Records from a data collection:
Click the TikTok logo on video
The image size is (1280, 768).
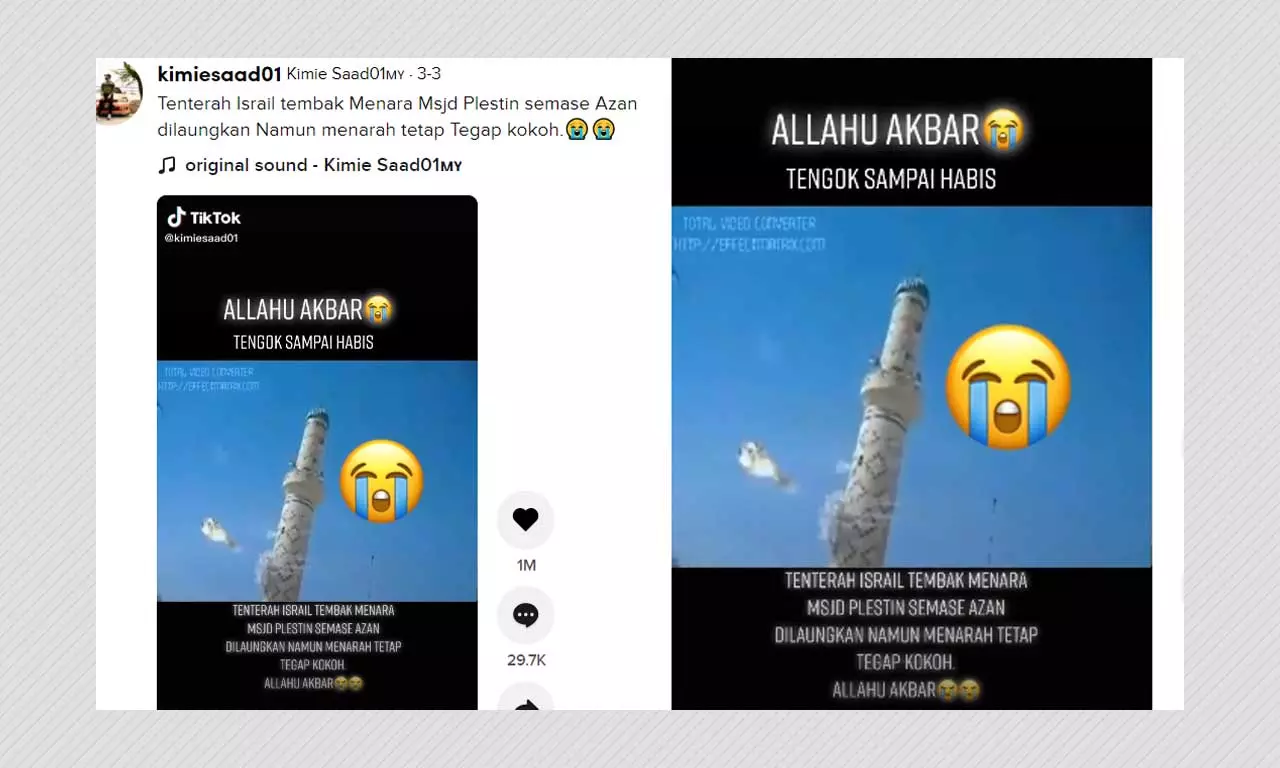[204, 217]

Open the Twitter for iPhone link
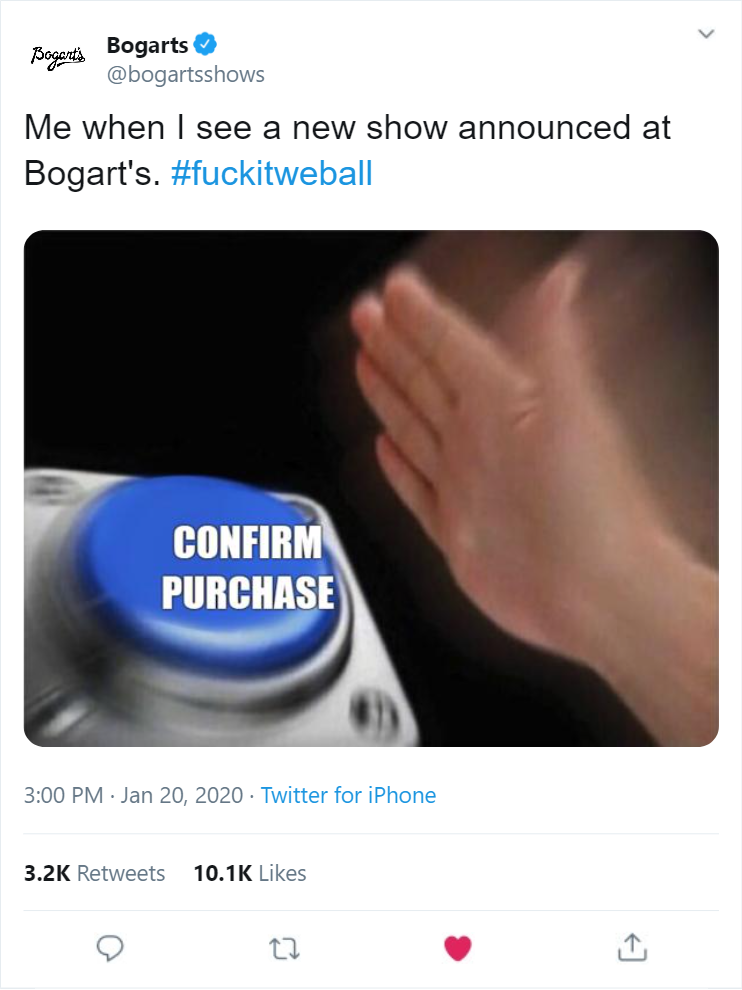coord(348,796)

[What is required]
Only the text is to be copied: please reproduce the records exactly and drop the pictures.

[Solution below]
Click the TikTok logo on video
The image size is (1280, 768).
[204, 217]

Open the Twitter for iPhone link
coord(348,796)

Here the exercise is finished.